━━━━━ Excerpted records ━━━━━
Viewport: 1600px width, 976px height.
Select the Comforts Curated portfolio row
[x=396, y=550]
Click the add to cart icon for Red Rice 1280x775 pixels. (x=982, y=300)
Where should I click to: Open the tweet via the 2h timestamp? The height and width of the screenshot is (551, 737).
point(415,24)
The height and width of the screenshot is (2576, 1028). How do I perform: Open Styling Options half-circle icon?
━━━━━
Problem description
One exact transcript of the whole listing is the expected answer.

The answer
Viewport: 1600px width, 976px height.
Select the Comforts Curated portfolio row
[x=396, y=550]
Click the add to cart icon for Red Rice 1280x775 pixels. (x=982, y=300)
Where should I click to: Open the tweet via the 2h timestamp? The height and width of the screenshot is (551, 737).
point(415,24)
The height and width of the screenshot is (2576, 1028). How do I perform: Open Styling Options half-circle icon?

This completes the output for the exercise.